The New Mexico faithful freely concede that their program is undergoing a rebuild. (Coach Danny Gonzales said after Thursday’s victory that there had been “a great habit of losing around here.”) Even after a 2-5 campaign in 2020, they imagine conference championships someday under Gonzales, the second-year coach who was raised in Albuquerque and played at the university as a walk-on punter and safety.
But ahead of any long-term prospects on the field, people around the university spent months just thinking about Thursday night. Gonzales discarded the demeanor of a narrowly focused, game-planning coach and confessed that he had often talked with his wife about what it would be like to lead his team at home.
“Everyone, in the back of their minds, has been excited and to have energy from the crowd,” said Erickson, the receiver who, after a redshirt year, an injury and the upended 2020 season, finally played in his first home game on Thursday.
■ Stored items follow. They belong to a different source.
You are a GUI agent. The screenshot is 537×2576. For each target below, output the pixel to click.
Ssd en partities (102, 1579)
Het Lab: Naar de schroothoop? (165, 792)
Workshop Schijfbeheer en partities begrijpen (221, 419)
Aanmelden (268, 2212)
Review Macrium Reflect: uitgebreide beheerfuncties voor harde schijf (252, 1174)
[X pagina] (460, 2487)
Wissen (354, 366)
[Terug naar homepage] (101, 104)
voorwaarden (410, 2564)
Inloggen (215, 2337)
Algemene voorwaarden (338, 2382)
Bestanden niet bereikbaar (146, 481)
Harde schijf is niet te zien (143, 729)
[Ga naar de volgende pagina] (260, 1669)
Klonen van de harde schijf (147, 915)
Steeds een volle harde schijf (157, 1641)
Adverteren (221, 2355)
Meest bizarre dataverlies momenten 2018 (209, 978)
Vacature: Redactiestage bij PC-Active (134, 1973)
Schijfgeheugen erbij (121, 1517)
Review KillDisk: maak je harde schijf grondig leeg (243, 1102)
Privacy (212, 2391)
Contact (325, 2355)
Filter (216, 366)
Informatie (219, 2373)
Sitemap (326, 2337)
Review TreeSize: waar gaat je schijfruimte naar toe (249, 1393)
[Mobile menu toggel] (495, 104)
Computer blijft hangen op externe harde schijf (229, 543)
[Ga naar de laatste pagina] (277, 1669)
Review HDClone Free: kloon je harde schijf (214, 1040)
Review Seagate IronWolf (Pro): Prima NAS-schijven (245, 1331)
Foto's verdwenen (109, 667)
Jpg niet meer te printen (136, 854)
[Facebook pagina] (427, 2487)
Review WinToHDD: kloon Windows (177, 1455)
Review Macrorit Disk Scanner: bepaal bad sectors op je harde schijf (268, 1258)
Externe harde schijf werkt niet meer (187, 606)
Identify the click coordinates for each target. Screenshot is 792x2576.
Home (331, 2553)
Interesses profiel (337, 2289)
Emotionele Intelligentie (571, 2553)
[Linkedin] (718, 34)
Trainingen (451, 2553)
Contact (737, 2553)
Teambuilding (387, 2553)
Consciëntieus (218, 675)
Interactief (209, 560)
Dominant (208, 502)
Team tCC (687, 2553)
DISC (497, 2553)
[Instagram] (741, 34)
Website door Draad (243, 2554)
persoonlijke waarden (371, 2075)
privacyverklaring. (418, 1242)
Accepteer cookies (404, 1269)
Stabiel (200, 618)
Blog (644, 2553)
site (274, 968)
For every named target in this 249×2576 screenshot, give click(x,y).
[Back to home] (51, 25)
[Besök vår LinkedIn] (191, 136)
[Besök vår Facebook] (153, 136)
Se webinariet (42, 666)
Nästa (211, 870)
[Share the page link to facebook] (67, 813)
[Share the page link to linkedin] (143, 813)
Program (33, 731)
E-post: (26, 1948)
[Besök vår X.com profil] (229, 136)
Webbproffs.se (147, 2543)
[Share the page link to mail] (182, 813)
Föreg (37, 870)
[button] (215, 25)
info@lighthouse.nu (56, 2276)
But, he added in an interview early this week, “It would be a distraction if we were all thinking about how many people were going to be there.”
Their supporters seemingly had no such concerns.
“If we had had to come in at 5, I would have been here,” Sanchez said. “Everybody is so happy to be back.”
Gonzales, in an interview after the game, said he had arrived Thursday morning and counted the RVs — he spotted 12 — that were already parked.
“That hasn’t happened around here in a long time, and that’s really cool,” said Gonzales, though he was plainly more thrilled about snapping an even longer streak: the 712-day run since New Mexico had won in Albuquerque.
At the start of the week, Erickson had wavered between acknowledging the advantages of playing at home and the perils of getting caught up in the hype.
On Thursday night, after the crowd seeped out and savored a Lobos victory that had been more fraught than they would have preferred, he offered something of a reassessment.
“Just being in the stadium and feeling the energy, when they made a big play, it was silent, and when we made a big play, everyone just lit up,” he said. “It just shows how important it is.”
He had been coming to New Mexico games since childhood, he said, but until Thursday, he had never done the Lobo Walk as a Lobo himself.
“Being able just to high-five that little kid’s hand as you walk by and go into the stadium and preparing to represent your state,” he said, “it’s a really awesome feeling.”
If one long delayed.
The crowds will almost certainly be thicker next week for the Rio Grande Rivalry showdown against New Mexico State, which played in Las Cruces last weekend after a 644-day gap.
But it will be another home game for the Lobos.